ROBERTSWelcome back. I'm Steve Roberts, sitting in today for Diane. And our subject this hour, the wild fires in California, particularly the one threatening Yosemite National Park. I have three experts with me to talk about this: Norm Christensen from Duke University, Robert Bonnie's in the studio. He's the undersecretary of agriculture. And by phone from Three Rivers, Calif., Jon Keeley from the U.S. Geological Survey.
ROBERTSWe have some lines open. Give us a call, 1-800-433-8850, firstname.lastname@example.org is our email address. And, Jon Keeley, one of the -- Robert Bonnie was talking about protecting the Hetch Hetchy Reservoir. Another iconic element to this fire, of course, are the old redwood stands. There are a number of them in the Yosemite Park. Now, I read one commentator who said, well, they've lived for 200 years.
ROBERTSThey probably have a certain resistance to fire. But I'm sure a lot of listeners would say, what about the redwoods? And are they in danger? And what can you tell us about them?
KEELEYWell, there's isolated groves of giant sequoias throughout Yosemite Park. And I'm not certain of the distribution rounds for this fire, so I don't know if there's any immediately threatened. But the Park Service has been addressing that issue for at least three or four decades by doing understory prescription burning in -- largely focused on giant sequoia groves as a way of protecting them. And so far, it seems to be highly successful.
KEELEYAnd in this fire in particular, you can see the role of those prescribed burns because the Rim Fire in the north -- I guess it's the northeast corner -- ran into two of these prescribed burns that have been done in the park. And now the fire is just creeping between those two prescribed burns and pretty much staying out of those areas. So it illustrates the success of the prescription burn program in terms of protecting forest resources.
ROBERTSRobert Bonnie, you agree the redwood's pretty much safe?
BONNIEYeah, I think so. I think there's a broader point here that I wanna get back to that Norm talked about, which is forest restoration. We've got a number of places, particularly in these dry forests throughout the west where we can do more in the woods to deal with some of the lingering effects from fire suppression that has been carried on for a long, long time and caused those fuels to build up.
BONNIEAnd there are actually some real opportunities to work in partnership with conservation groups, with the timber industry, with local communities to try and get more work done in the woods in a way that it'll make those forests more resilient, that will allow us to get the lower intensity burns that Norm talked about back into the woods. And I think we also have to recognize that we need to do this at a large enough scale.

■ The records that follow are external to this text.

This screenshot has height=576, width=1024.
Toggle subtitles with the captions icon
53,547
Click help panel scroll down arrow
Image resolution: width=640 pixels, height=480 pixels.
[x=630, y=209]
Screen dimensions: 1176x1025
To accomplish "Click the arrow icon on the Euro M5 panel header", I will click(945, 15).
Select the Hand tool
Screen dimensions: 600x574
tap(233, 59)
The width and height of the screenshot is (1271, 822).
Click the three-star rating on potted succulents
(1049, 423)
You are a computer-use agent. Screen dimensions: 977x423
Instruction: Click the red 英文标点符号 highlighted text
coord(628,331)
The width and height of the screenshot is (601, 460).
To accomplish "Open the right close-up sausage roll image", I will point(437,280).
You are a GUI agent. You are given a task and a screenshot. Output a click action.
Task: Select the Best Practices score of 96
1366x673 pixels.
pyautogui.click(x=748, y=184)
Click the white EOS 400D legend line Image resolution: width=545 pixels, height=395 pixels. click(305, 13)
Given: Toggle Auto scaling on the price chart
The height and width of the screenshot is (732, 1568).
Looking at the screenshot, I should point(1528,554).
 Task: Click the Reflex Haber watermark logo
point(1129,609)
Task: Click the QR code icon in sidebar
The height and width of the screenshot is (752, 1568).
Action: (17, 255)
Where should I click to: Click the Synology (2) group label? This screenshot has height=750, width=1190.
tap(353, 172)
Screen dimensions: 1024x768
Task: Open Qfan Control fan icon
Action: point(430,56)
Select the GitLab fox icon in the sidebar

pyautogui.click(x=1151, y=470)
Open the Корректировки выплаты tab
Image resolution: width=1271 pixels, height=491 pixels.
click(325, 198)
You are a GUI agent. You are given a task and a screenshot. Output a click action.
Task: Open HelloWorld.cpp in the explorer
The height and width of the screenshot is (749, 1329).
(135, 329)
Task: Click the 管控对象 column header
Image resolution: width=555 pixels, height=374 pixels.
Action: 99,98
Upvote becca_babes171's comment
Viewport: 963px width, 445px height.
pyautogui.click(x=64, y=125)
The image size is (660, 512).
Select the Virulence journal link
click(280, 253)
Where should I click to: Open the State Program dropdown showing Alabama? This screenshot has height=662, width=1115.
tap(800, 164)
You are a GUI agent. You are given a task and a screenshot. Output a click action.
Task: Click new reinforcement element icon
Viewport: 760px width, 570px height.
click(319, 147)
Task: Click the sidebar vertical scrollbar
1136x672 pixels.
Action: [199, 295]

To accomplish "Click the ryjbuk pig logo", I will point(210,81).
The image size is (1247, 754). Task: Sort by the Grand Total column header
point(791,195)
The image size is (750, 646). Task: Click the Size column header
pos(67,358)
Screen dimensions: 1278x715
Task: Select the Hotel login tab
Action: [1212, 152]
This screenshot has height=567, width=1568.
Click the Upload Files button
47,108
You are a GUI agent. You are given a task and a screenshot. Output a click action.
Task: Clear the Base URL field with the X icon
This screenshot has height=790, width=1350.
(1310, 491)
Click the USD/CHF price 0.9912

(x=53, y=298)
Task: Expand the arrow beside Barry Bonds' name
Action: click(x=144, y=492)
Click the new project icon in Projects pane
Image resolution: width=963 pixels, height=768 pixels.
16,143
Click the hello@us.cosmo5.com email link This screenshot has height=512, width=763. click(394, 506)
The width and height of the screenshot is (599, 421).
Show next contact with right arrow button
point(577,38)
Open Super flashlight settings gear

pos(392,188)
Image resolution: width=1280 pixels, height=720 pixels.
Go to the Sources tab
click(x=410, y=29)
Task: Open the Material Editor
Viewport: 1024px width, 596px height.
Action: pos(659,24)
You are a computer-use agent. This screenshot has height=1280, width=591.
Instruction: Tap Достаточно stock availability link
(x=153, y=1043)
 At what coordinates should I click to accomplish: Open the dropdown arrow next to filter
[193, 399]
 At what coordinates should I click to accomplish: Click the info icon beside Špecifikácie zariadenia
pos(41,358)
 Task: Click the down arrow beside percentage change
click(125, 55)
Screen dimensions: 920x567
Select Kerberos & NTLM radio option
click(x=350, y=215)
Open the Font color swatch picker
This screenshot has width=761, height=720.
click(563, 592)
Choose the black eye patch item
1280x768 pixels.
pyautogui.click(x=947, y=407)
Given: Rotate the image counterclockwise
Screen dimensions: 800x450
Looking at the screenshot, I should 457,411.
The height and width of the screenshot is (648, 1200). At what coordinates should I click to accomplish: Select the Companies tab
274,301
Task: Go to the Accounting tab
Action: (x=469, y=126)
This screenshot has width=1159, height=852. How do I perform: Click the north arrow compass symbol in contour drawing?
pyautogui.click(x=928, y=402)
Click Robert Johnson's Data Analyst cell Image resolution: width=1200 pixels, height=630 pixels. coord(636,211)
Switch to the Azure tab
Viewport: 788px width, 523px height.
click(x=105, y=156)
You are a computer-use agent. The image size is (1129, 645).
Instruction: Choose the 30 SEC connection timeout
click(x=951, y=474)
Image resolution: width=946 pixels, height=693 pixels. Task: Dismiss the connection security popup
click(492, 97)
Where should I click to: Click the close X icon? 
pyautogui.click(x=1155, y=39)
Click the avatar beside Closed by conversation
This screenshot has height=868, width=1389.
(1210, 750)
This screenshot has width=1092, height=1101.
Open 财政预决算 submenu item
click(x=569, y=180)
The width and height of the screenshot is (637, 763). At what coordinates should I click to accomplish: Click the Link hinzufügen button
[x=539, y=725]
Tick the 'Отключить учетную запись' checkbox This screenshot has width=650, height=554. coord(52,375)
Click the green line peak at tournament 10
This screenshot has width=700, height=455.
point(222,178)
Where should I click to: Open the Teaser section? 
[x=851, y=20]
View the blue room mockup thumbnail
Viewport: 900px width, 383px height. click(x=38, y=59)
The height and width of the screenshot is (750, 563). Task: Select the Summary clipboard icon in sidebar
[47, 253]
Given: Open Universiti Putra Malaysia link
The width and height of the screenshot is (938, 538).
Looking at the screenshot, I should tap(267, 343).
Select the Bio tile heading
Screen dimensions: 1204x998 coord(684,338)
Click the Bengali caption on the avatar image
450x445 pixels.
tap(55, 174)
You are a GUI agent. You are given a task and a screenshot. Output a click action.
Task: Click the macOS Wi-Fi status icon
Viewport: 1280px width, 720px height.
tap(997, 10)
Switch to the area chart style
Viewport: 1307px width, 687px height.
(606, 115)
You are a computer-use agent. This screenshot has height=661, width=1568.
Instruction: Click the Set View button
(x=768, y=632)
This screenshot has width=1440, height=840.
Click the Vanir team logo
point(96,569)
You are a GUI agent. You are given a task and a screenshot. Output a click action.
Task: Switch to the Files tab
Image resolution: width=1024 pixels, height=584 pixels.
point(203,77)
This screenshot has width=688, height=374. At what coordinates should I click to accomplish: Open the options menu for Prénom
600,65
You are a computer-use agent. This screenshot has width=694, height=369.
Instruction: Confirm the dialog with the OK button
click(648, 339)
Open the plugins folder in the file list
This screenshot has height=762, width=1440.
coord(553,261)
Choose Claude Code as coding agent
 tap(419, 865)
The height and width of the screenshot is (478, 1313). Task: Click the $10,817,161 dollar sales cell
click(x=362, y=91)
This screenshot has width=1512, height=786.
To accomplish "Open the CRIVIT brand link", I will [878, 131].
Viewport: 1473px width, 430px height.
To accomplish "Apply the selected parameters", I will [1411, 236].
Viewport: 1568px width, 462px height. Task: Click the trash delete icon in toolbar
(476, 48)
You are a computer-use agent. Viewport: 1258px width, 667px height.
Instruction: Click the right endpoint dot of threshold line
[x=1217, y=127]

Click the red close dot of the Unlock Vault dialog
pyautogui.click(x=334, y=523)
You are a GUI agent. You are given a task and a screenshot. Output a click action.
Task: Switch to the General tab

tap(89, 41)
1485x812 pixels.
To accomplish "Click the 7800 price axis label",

BONNIESo we need to work at large landscapes in order to have an impact on this. And we need to target it particularly in places the wildland have been interfaced again that Norm talked about, where we've got people living on the edge of forest so we can do this in a way that will reduce the intensity of fire in those areas. And I think that's a very critical element. It's something that Secretary Vilsack has talked a lot about and I think a real emphasis of the Forest Service going forward.
ROBERTSWell, one of the points you make here about the encroachment of structures on these previous wildlands is a very important variable here, including driving up the cost of fighting these fires because I gather you have to devote a lot of resources to protecting structures that are now far more vulnerable than they might have been earlier. And a lot of stories over the summer have said basically, the Forest Service have ran out of money for fighting fires in part because of the encroachment structures. Elaborate on that point.
BONNIESo we haven't run out of money, and we won't. We'll continue to devote the resources to firefighting that we need. The challenge we have is that the forest service in bad fire years, last year and again this year, has to transfer money from non-firefighting accounts to pay for firefighting. So last year, we transferred about $440 million from non-firefighting accounts into the fire suppression line of the Forest Service budget. This year, we will -- we're prepared, and it started transferring money.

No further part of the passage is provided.